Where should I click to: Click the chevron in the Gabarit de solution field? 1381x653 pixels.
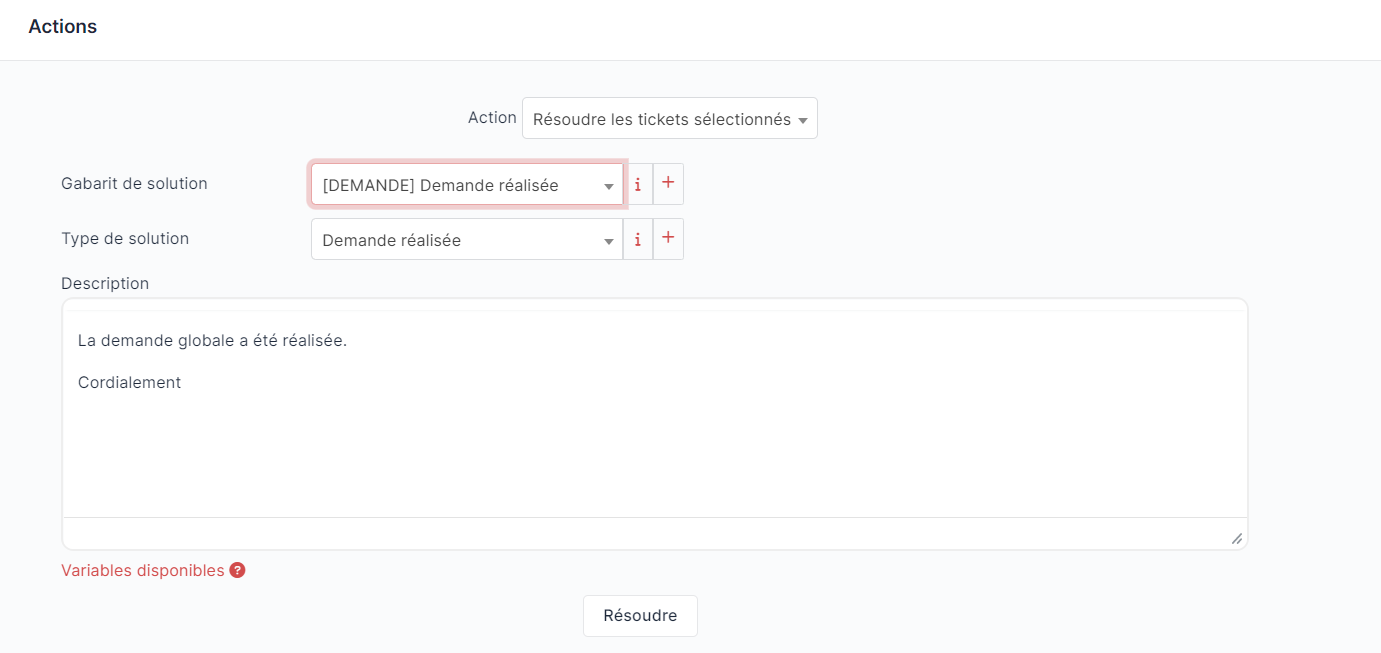[x=609, y=186]
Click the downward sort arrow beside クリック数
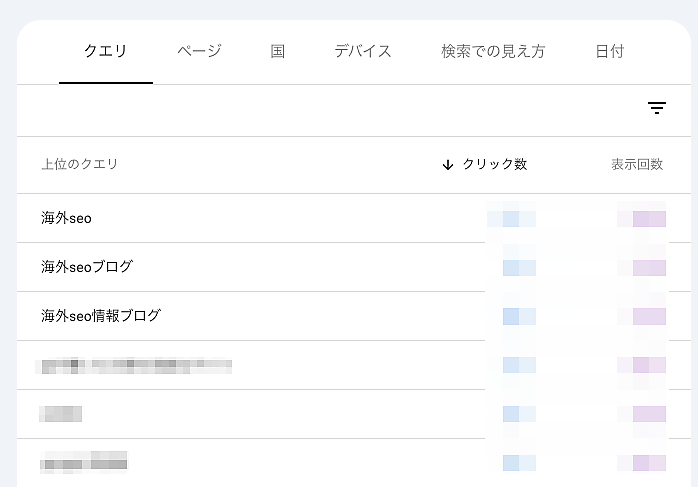 coord(447,165)
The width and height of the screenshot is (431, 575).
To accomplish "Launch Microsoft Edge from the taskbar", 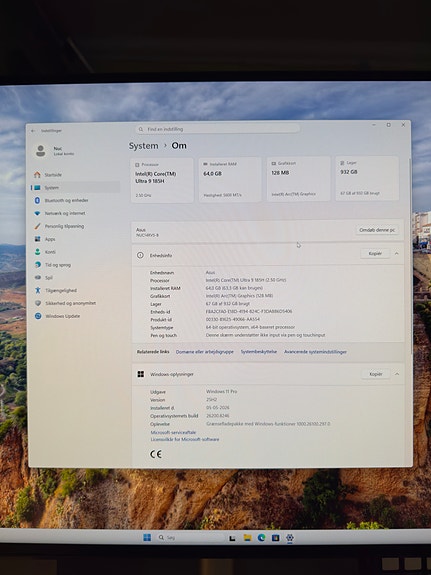I will pos(261,538).
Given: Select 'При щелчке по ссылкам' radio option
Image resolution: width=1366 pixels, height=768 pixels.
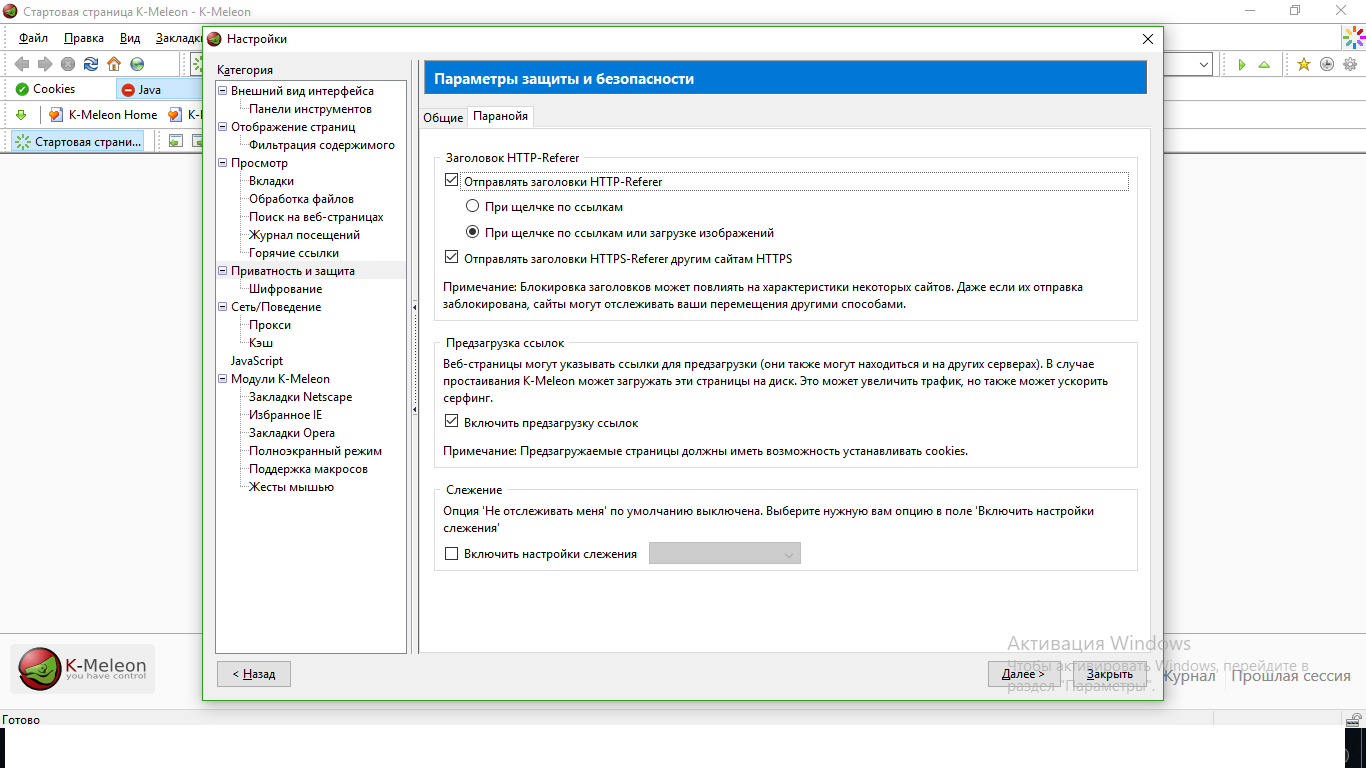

AIM OF THE EXERCISE: Reproduce, exactly and with no pictures, the lines from the line containing "Given: Select 'При" through the closing line of the data above, keeping both ends.

SOLUTION:
Given: Select 'При щелчке по ссылкам' radio option
Image resolution: width=1366 pixels, height=768 pixels.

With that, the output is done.